А мы-то! Впереди Данила с Григорием, в белых бурнусах. За ними Арина в сарафане черном, с черным же платом в руках, над головою ворон кружит, пурпурно-черный.
Священник, тот еще молод, горазд бегать, рясу за полы держит, несется.
Следом немец с телешкопом; задыхается, но трубу свою исправно тащит; чучелом одет: почти во фраке, только фалды покороче.
Барин в одежде городской, порты в обтяжку.
Ну, и я, в рубахе холщовой, препоясанной, в лаптях да онучах тоже.
На лицах страх, пот градом со лба…
Споткнулись мы об него, об странника-то, с его спокойствием.
Кому в церкви начальствовать, как не батюшке-то? Его приход, его и власть отеческая над нами.
И, как споткнулись мы об странника, остановились: как мимо по ступеням бежать? Еще и нет широкой лестницы, то впереди будет, а так, деревянные мосты вверх узкие.
А ему все равно. Разглядывает нас, интересно, видишь.
— Кто таков? — гаркнул батюшка Адриан. — Что тут рассиживаешь?
Ох, если справимся с Окаяшкой, то будет у мира нашего знатный батюшка: голосистый, строгий, умный, при этом молодой еще; это важно: не будет равнодушен.
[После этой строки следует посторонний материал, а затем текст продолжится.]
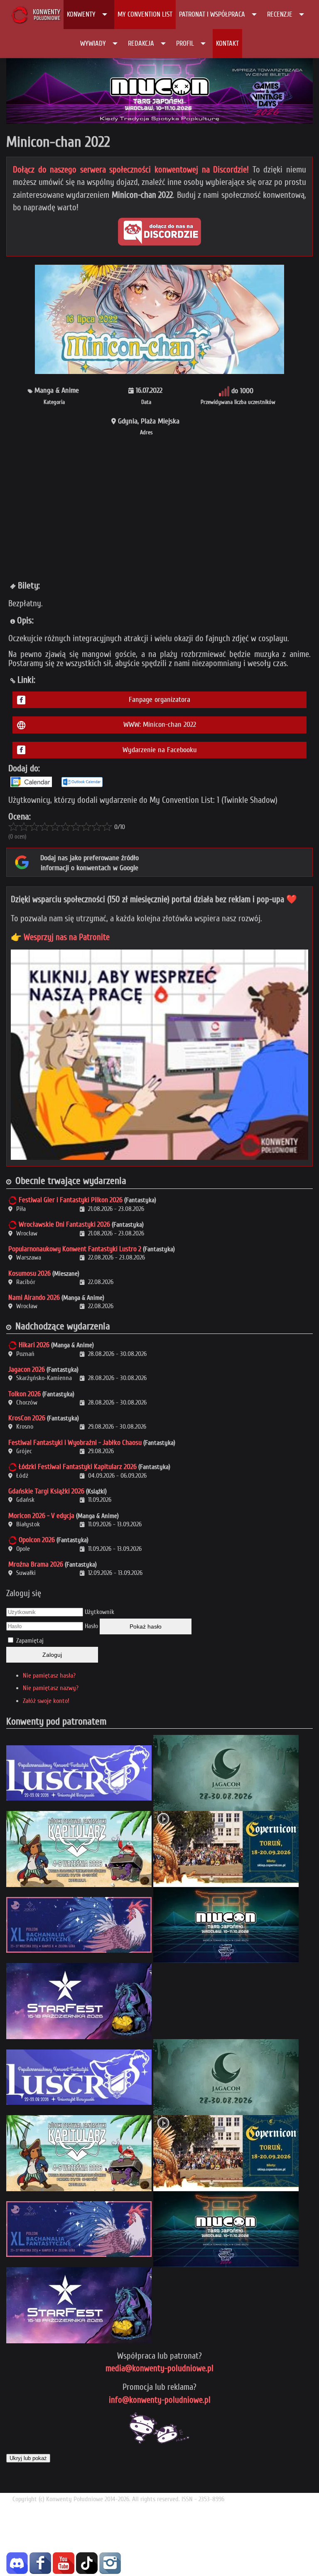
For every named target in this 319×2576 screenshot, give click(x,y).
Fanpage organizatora (159, 699)
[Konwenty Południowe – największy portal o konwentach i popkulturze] (36, 14)
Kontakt (227, 43)
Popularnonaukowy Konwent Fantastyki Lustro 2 (74, 1249)
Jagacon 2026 (26, 1369)
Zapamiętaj (30, 1640)
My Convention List (145, 14)
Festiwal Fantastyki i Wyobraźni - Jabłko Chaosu (75, 1442)
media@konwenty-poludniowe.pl (159, 2368)
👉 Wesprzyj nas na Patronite (60, 937)
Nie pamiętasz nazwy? (51, 1688)
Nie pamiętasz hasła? (49, 1675)
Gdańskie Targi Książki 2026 (46, 1491)
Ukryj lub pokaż (28, 2458)
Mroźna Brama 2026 (35, 1564)
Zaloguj (52, 1654)
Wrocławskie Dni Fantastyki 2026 (64, 1224)
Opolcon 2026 (37, 1539)
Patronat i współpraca (212, 14)
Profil (185, 43)
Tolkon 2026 (24, 1394)
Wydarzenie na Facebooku (160, 749)
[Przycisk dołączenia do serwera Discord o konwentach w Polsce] (159, 232)
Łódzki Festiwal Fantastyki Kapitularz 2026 (78, 1466)
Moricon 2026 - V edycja (41, 1515)
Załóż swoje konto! (46, 1701)
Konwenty (81, 14)
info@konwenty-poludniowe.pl (160, 2400)
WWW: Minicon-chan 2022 (159, 724)
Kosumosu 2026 (29, 1273)
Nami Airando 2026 (34, 1297)
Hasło (91, 1626)
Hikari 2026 (34, 1345)
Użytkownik (99, 1612)
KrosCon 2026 (26, 1418)
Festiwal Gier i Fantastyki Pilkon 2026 (71, 1200)
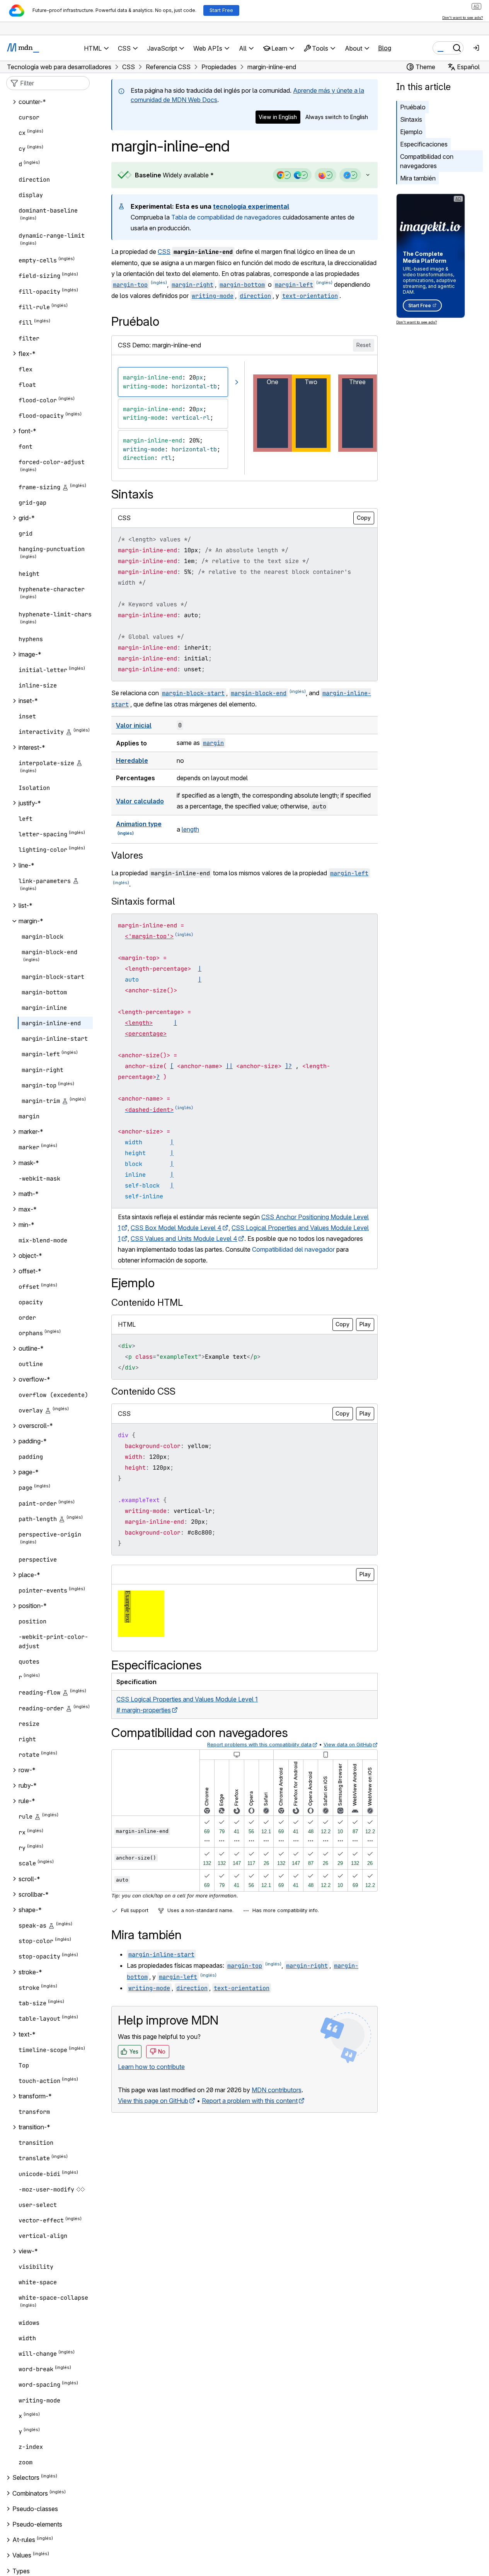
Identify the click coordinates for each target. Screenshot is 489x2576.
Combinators (30, 2493)
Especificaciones (424, 144)
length (190, 829)
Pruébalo (413, 107)
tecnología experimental (251, 206)
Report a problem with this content (250, 2101)
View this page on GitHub (153, 2101)
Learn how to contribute (151, 2067)
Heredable (132, 760)
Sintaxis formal (143, 901)
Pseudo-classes (35, 2509)
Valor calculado (140, 801)
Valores (127, 855)
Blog (384, 48)
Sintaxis (411, 119)
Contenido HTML (147, 1302)
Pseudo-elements (37, 2524)
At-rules (23, 2540)
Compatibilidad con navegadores (426, 161)
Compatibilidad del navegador (293, 1249)
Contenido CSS (143, 1391)
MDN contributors (277, 2090)
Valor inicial (134, 725)
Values (21, 2555)
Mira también (418, 178)
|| (229, 1066)
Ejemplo (411, 132)
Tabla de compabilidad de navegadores (226, 217)
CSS (164, 251)
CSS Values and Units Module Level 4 (184, 1238)
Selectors (25, 2478)
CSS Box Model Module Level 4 (176, 1228)
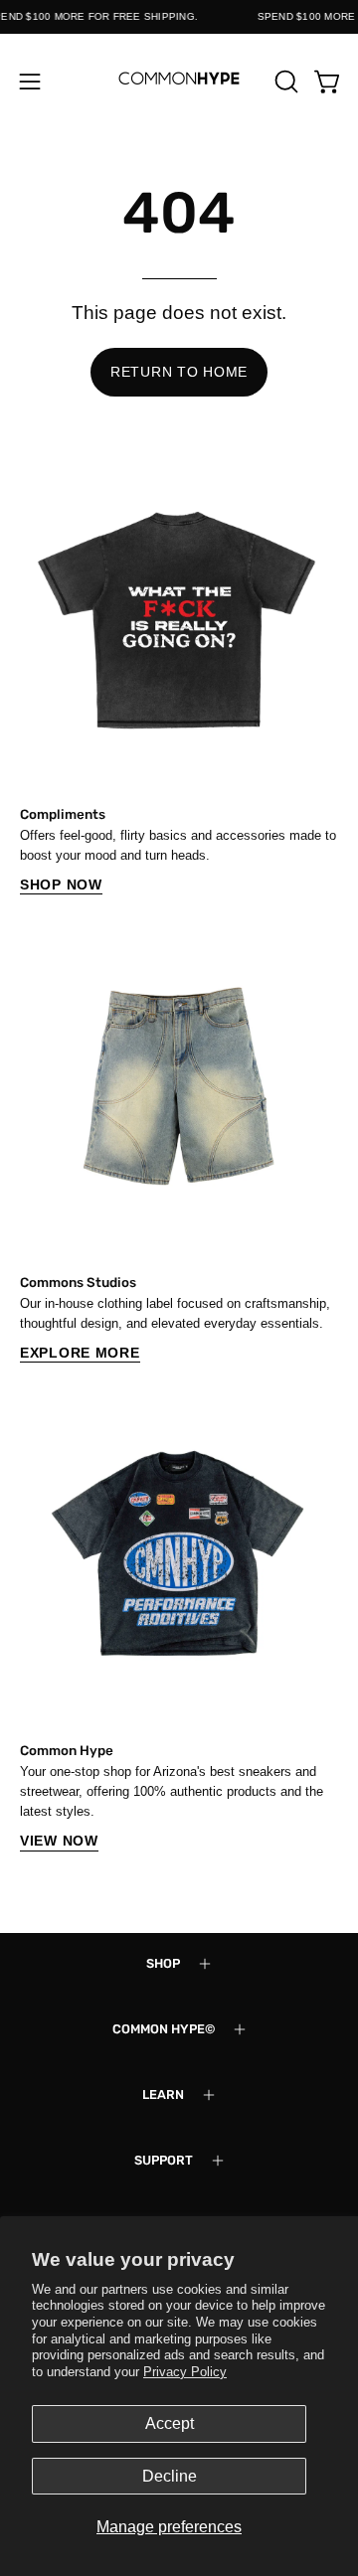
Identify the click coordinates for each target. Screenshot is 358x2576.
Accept (169, 2423)
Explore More (80, 1353)
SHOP (163, 1963)
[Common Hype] (179, 81)
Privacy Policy (185, 2371)
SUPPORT (163, 2160)
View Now (59, 1841)
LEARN (163, 2094)
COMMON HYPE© (163, 2028)
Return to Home (179, 372)
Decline (169, 2476)
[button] (284, 81)
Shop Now (61, 884)
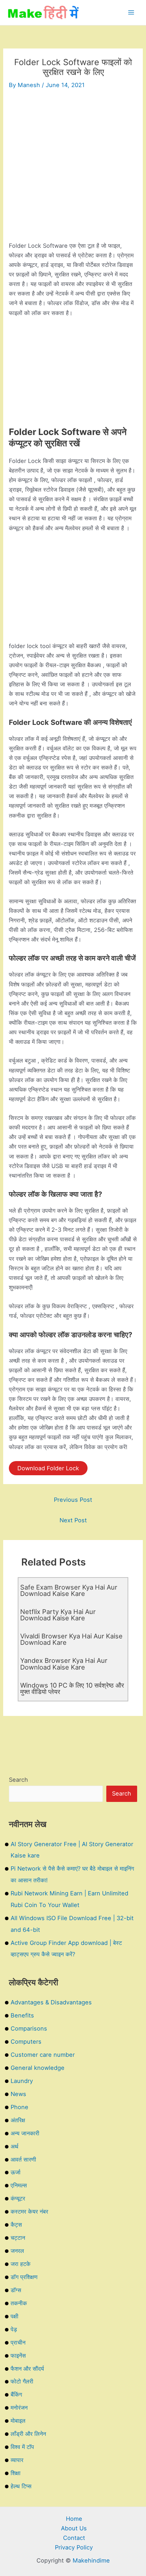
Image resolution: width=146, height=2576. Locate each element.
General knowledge (37, 2067)
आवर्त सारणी (23, 2159)
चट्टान (18, 2237)
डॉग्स (16, 2290)
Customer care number (43, 2054)
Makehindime (91, 2560)
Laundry (22, 2080)
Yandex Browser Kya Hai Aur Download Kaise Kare (63, 1663)
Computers (26, 2041)
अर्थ (14, 2146)
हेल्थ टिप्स (21, 2486)
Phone (19, 2107)
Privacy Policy (74, 2547)
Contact (74, 2537)
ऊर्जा (16, 2172)
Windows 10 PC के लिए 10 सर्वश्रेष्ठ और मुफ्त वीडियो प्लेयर (72, 1688)
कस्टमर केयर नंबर (29, 2211)
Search (18, 1779)
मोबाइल (18, 2420)
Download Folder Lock (48, 1468)
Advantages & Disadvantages (51, 2002)
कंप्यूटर (18, 2198)
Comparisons (29, 2028)
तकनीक (19, 2303)
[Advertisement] (73, 168)
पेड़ (14, 2329)
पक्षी (14, 2316)
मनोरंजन (19, 2407)
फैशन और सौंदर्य (27, 2368)
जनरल (17, 2250)
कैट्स (16, 2224)
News (18, 2093)
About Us (74, 2528)
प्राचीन (18, 2342)
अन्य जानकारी (25, 2133)
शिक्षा (16, 2473)
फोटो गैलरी (22, 2381)
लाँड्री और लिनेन (28, 2433)
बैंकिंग (16, 2394)
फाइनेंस (18, 2355)
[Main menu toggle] (131, 13)
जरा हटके (20, 2263)
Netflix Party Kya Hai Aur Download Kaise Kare (58, 1615)
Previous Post (73, 1499)
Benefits (22, 2015)
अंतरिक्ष (18, 2120)
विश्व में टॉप (22, 2446)
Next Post (73, 1520)
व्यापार (17, 2459)
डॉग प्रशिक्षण (24, 2276)
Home (74, 2518)
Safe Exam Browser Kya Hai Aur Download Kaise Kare (68, 1590)
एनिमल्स (19, 2185)
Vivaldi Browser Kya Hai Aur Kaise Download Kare (71, 1639)
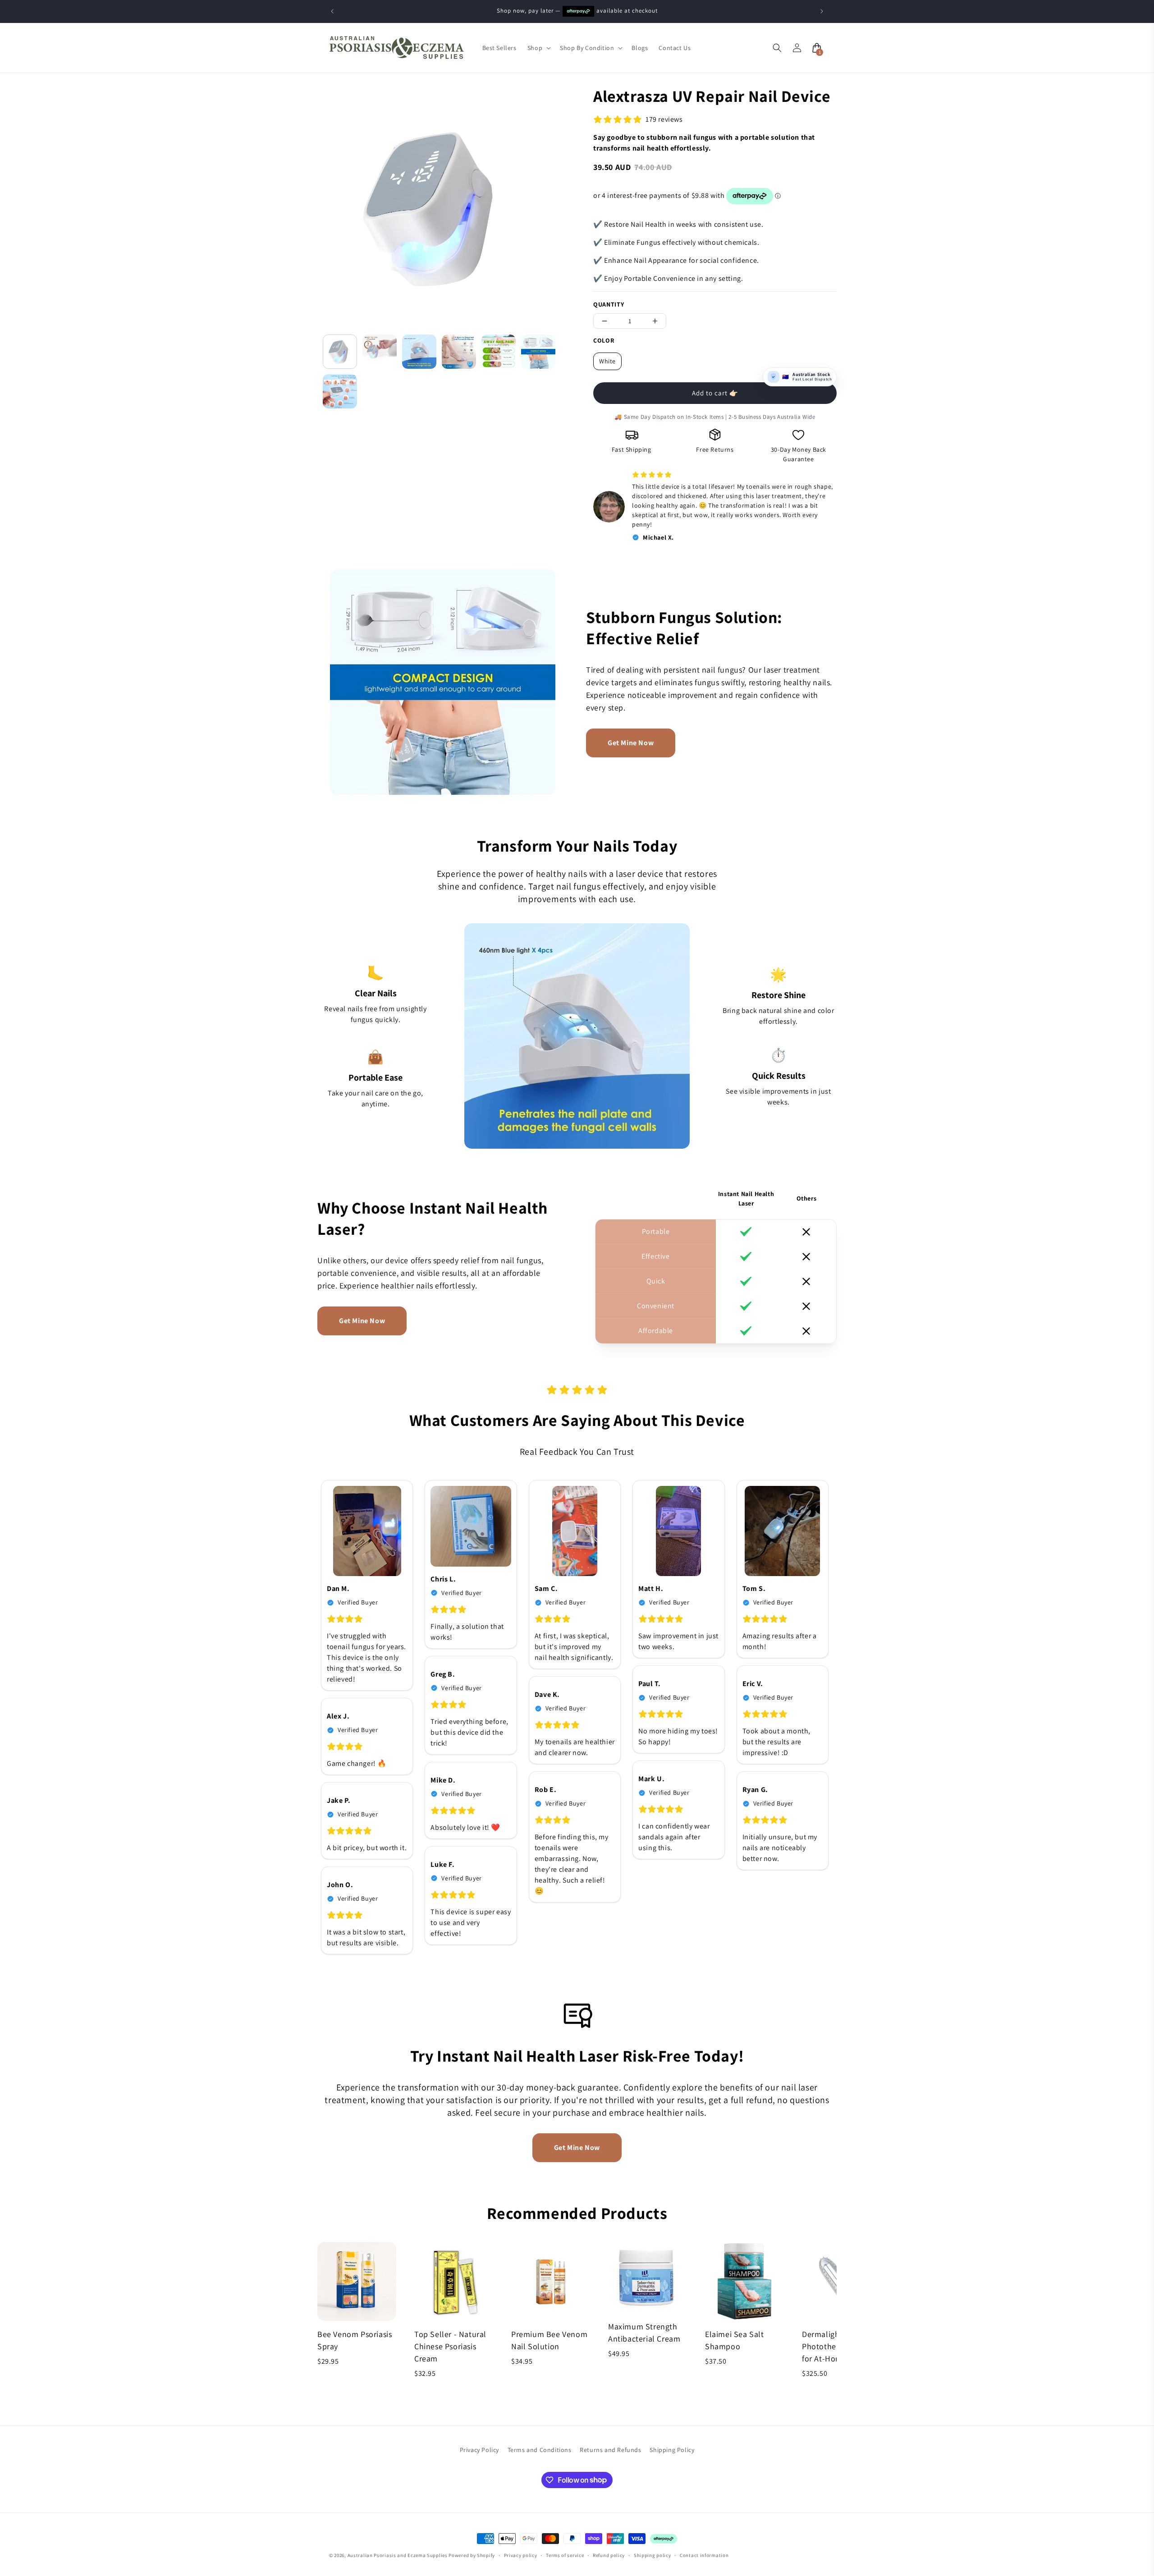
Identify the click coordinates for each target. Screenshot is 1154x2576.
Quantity (608, 304)
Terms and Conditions (540, 2450)
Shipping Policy (672, 2450)
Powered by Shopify (472, 2555)
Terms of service (565, 2555)
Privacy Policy (479, 2450)
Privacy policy (520, 2555)
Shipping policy (652, 2555)
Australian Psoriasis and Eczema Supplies (398, 2555)
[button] (538, 47)
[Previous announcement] (332, 11)
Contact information (704, 2555)
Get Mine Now (631, 742)
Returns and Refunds (610, 2450)
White (607, 361)
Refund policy (609, 2555)
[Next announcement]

Все ж таки не каждый к старости готов слушать ближнего своего с охотою. Двое, что до него побывали, не только что бегать и Арину слушать бы не стали. Они бы на нас, крестьянских детей, и не взглянули. Пусть бы и померли все, али бы души свои продали разом: им-то что? Они бы те денежки, что за души, способ нашли бы себе в карманы широкие положить. Чтоб легче нам было, освободят то есть. Ох, прости, Господи. Согрешаю.
Поднялся странник. Смешинка в глазах. Видно, странный он, а мы-то? Тоже не родные какие-то.
— Я-то? Я — гость ваш, люди. От самых Холмогор, что на севере Руси до южных ваших мест пешком странствую, по святым местам. Был в монастыре Соловецком, жил там три года, в Новый Иерусалим странствовал, а дальше мимо вас в Афон греческий последую, и после в Иерусалим, в Палестину. Такая вот стезя у меня, сам выбирал, а зачем, про то и я не знаю. В пределах жизни этой не знаю цели странствия своего, кроме одной: душу спасти. Прослышал, что церковь строите, к вам пошел от уездного города. Сердцем на Храм порадоваться, вам сослужить…
После уж от Михайлы узнали мы, что купеческого роду он. Да и сам тем же жил. Выходило по словам его, что многое в жизни повидал. Женат был, опосля вдов, снова женат, детей шестеро от жен. Дом чаша полная, деньги сами деньги уж приносят и кланяются: возьми, мол, Михайло! А надоело ему все. Устал. Вот, в один из дней сбросил наряд свой купеческий, облекся в рубаху, подпоясался, поклонился в пояс жене, детям, сказав:
— Я вас не обидел. Теперь и себя порадовать хочу, душу свою. А вам и без меня есть чем жить.
И пошел по Руси. И до нас дошел. К самой сердцевине беды нашей, сказывал, сердце позвало.
А тогда махнул рукой на него батюшка: лишним не будешь. Дело найдется, коль пришел.